WHAT YOU NEED TO DO:
From the entries below, copy out all lines holding "computer".

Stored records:
###

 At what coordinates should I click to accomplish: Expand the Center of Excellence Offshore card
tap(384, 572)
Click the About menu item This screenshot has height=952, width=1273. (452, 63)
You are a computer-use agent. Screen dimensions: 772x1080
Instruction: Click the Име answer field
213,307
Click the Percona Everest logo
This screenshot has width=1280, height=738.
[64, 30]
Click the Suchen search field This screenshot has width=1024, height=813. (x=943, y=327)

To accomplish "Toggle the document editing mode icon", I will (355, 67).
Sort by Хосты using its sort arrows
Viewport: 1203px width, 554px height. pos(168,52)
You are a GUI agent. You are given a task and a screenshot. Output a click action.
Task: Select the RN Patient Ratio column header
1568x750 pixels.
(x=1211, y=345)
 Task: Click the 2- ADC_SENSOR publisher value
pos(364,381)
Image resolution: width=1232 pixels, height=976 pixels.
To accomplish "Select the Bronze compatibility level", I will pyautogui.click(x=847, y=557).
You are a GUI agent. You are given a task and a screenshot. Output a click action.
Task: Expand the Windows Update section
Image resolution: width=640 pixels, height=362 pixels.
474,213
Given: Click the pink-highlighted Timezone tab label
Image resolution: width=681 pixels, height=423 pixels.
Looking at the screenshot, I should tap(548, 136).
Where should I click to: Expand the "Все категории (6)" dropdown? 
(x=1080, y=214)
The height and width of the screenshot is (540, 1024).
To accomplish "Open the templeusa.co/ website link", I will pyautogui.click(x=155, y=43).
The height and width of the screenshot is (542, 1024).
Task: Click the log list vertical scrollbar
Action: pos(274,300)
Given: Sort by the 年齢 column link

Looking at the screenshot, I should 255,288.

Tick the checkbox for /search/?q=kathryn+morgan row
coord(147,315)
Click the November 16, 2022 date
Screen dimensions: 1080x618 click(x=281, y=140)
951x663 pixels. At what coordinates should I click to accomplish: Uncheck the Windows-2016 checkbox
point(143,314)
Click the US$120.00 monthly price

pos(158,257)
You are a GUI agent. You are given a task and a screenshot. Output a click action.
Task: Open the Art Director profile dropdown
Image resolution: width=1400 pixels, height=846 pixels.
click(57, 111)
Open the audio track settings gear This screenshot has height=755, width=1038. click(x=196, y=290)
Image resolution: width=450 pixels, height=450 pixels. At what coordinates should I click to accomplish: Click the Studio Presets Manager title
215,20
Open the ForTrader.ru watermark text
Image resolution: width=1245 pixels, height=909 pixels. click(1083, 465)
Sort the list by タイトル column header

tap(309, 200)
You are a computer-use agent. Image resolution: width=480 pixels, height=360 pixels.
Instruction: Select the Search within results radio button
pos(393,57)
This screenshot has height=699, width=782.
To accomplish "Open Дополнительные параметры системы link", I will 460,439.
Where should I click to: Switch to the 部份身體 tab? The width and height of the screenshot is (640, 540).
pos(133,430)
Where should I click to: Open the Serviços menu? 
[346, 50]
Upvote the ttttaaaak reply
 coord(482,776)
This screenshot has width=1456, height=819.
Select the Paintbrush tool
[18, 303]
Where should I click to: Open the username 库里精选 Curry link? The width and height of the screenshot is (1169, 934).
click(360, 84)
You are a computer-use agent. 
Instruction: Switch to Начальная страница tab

###

SOLVED PROBLEM:
You are a computer-use agent. Screen dimensions: 772x1080
You are a computer-use agent. Image resolution: width=480 pixels, height=360 pixels.
You are a computer-use agent. 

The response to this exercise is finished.